CAPITALISM'S UNCONSCIOUS GOOD

There was once a time when business leaders themselves were willing to assert unabashedly that their enterprises led to social benefit, as Andrew Carnegie did in "The Gospel of Wealth." Today sensibilities have changed, and few executives are willing to follow in Carnegie's footsteps. But by failing to stand up for our existing system of free enterprise, these executives do a disservice to more than themselves, their companies, and their shareholders. They fail to appreciate the lessons taught by both Adam Smith and the story of the fishing industry in Kerala: that a great deal of social good can be realized "unconsciously" through traditional capitalism and that, in many cases, the scale of these social and environmental benefits cannot be matched by any organization not driven by the pursuit of profit.

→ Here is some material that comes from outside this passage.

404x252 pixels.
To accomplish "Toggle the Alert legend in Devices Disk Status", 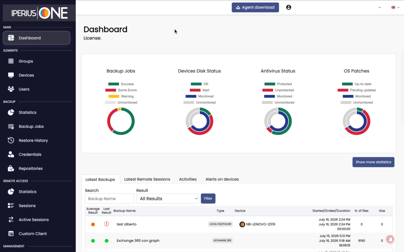I will 199,90.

This is not to say that there are no new ideas about business and social benefit worth considering. For example, writing in the Financial Times, Alexander Friedman, the chief investment officer at UBS, and Patty Stonesifer, a former Gates Foundation CEO, have proposed that investment advisors and financial institutions routinely guide clients to allocate 0.1% of their assets to philanthropy — and to identify high-performing social programs to which to direct such funds. They estimate that this approach would increase philanthropic giving by some $100 billion annually. "The financial intermediary," they write, "would make philanthropy as easy for clients as buying a share of stock or investing in a mutual fund." It's a well-conceived proposal that, in effect, relies on an in-kind contribution of a firm's time and expertise — in keeping with the tradition of corporate community contributions.

The key here — and for any proposal that might seek to direct financial resources to organizations undertaking good works — is a recognition that business and philanthropy are essentially distinct. Confusing and confounding their goals risks undermining the efficacy of both. Quasi-capitalists are right that markets cannot meet all needs — especially the needs of individuals who lack the skills and habits to participate in those markets. They are profoundly wrong, however, to assert that the fruits of private enterprise are solely private, and that traditional capitalism meets no social needs at all.

Our system of free enterprise has, over the years, evolved to produce broad prosperity and high standards of living unimaginable for most of human history. Should the quasi-capitalists succeed in undermining or supplanting the structures that have made those benefits possible, they will surely harm the very people and causes they claim to help — not to mention the rest of society. Quasi-capitalism thus presents a very real threat to our innovative economy and dynamic way of life. We fail to take it seriously at our own peril.

Howard Husock is the vice president for policy research at the Manhattan Institute and director of the institute's Social Entrepreneurship Initiative.